Extracted records —
──────────

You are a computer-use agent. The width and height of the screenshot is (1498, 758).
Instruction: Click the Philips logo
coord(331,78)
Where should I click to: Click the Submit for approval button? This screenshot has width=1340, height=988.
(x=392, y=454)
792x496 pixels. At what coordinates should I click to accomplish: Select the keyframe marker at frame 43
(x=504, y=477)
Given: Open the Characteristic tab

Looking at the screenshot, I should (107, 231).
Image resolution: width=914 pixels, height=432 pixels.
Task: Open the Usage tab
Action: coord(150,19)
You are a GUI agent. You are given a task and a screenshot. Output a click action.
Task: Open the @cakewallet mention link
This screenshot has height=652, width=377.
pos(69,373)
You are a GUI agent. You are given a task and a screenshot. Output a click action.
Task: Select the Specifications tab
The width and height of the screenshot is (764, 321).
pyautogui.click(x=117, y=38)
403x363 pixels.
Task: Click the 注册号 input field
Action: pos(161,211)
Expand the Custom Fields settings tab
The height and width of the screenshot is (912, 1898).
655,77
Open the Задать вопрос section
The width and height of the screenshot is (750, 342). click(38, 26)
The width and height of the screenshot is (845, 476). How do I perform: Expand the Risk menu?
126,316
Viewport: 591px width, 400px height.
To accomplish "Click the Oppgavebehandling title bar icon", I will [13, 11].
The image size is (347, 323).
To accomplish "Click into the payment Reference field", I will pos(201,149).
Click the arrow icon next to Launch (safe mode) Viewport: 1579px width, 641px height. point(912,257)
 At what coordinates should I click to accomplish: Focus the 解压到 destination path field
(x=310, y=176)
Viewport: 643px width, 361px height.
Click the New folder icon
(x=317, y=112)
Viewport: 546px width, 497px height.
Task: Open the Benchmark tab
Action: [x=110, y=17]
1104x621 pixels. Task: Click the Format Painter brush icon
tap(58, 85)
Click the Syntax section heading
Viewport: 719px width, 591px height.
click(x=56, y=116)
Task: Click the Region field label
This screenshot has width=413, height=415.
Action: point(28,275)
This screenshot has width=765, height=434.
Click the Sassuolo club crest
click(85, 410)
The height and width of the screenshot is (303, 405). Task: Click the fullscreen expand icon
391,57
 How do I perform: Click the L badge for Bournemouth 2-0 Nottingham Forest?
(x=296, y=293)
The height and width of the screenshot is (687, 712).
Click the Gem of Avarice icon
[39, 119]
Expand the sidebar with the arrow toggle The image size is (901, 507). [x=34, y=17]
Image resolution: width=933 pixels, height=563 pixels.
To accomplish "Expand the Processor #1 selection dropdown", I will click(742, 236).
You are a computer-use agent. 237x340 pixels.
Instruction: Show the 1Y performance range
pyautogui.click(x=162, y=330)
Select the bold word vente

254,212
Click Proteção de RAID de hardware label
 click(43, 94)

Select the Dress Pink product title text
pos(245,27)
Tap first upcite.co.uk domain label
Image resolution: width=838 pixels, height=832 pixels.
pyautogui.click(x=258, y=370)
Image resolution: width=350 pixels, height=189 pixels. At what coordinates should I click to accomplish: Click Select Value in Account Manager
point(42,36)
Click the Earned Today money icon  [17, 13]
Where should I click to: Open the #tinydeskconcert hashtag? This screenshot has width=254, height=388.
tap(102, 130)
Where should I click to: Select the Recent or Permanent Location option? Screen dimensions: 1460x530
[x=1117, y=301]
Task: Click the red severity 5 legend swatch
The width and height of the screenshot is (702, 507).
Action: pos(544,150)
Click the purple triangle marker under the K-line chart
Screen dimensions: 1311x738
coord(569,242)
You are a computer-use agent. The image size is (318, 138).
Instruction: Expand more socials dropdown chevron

──────────

Write out every entry once more, precisely as it stands.

Exercise response —
You are a computer-use agent. The width and height of the screenshot is (1498, 758).
Instruction: Click the Philips logo
coord(331,78)
Where should I click to: Click the Submit for approval button? This screenshot has width=1340, height=988.
(x=392, y=454)
792x496 pixels. At what coordinates should I click to accomplish: Select the keyframe marker at frame 43
(x=504, y=477)
Given: Open the Characteristic tab

Looking at the screenshot, I should (107, 231).
Image resolution: width=914 pixels, height=432 pixels.
Task: Open the Usage tab
Action: coord(150,19)
You are a GUI agent. You are given a task and a screenshot. Output a click action.
Task: Open the @cakewallet mention link
This screenshot has height=652, width=377.
pos(69,373)
You are a GUI agent. You are given a task and a screenshot. Output a click action.
Task: Select the Specifications tab
The width and height of the screenshot is (764, 321).
pyautogui.click(x=117, y=38)
403x363 pixels.
Task: Click the 注册号 input field
Action: pos(161,211)
Expand the Custom Fields settings tab
The height and width of the screenshot is (912, 1898).
655,77
Open the Задать вопрос section
The width and height of the screenshot is (750, 342). click(38, 26)
The width and height of the screenshot is (845, 476). How do I perform: Expand the Risk menu?
126,316
Viewport: 591px width, 400px height.
To accomplish "Click the Oppgavebehandling title bar icon", I will [13, 11].
The image size is (347, 323).
To accomplish "Click into the payment Reference field", I will pos(201,149).
Click the arrow icon next to Launch (safe mode) Viewport: 1579px width, 641px height. point(912,257)
 At what coordinates should I click to accomplish: Focus the 解压到 destination path field
(x=310, y=176)
Viewport: 643px width, 361px height.
Click the New folder icon
(x=317, y=112)
Viewport: 546px width, 497px height.
Task: Open the Benchmark tab
Action: [x=110, y=17]
1104x621 pixels. Task: Click the Format Painter brush icon
tap(58, 85)
Click the Syntax section heading
Viewport: 719px width, 591px height.
click(x=56, y=116)
Task: Click the Region field label
This screenshot has width=413, height=415.
Action: point(28,275)
This screenshot has width=765, height=434.
Click the Sassuolo club crest
click(85, 410)
The height and width of the screenshot is (303, 405). Task: Click the fullscreen expand icon
391,57
 How do I perform: Click the L badge for Bournemouth 2-0 Nottingham Forest?
(x=296, y=293)
The height and width of the screenshot is (687, 712).
Click the Gem of Avarice icon
[39, 119]
Expand the sidebar with the arrow toggle The image size is (901, 507). [x=34, y=17]
Image resolution: width=933 pixels, height=563 pixels.
To accomplish "Expand the Processor #1 selection dropdown", I will click(742, 236).
You are a computer-use agent. 237x340 pixels.
Instruction: Show the 1Y performance range
pyautogui.click(x=162, y=330)
Select the bold word vente

254,212
Click Proteção de RAID de hardware label
 click(43, 94)

Select the Dress Pink product title text
pos(245,27)
Tap first upcite.co.uk domain label
Image resolution: width=838 pixels, height=832 pixels.
pyautogui.click(x=258, y=370)
Image resolution: width=350 pixels, height=189 pixels. At what coordinates should I click to accomplish: Click Select Value in Account Manager
point(42,36)
Click the Earned Today money icon  [17, 13]
Where should I click to: Open the #tinydeskconcert hashtag? This screenshot has width=254, height=388.
tap(102, 130)
Where should I click to: Select the Recent or Permanent Location option? Screen dimensions: 1460x530
[x=1117, y=301]
Task: Click the red severity 5 legend swatch
The width and height of the screenshot is (702, 507).
Action: pos(544,150)
Click the purple triangle marker under the K-line chart
Screen dimensions: 1311x738
coord(569,242)
You are a computer-use agent. The image size is (318, 138).
Instruction: Expand more socials dropdown chevron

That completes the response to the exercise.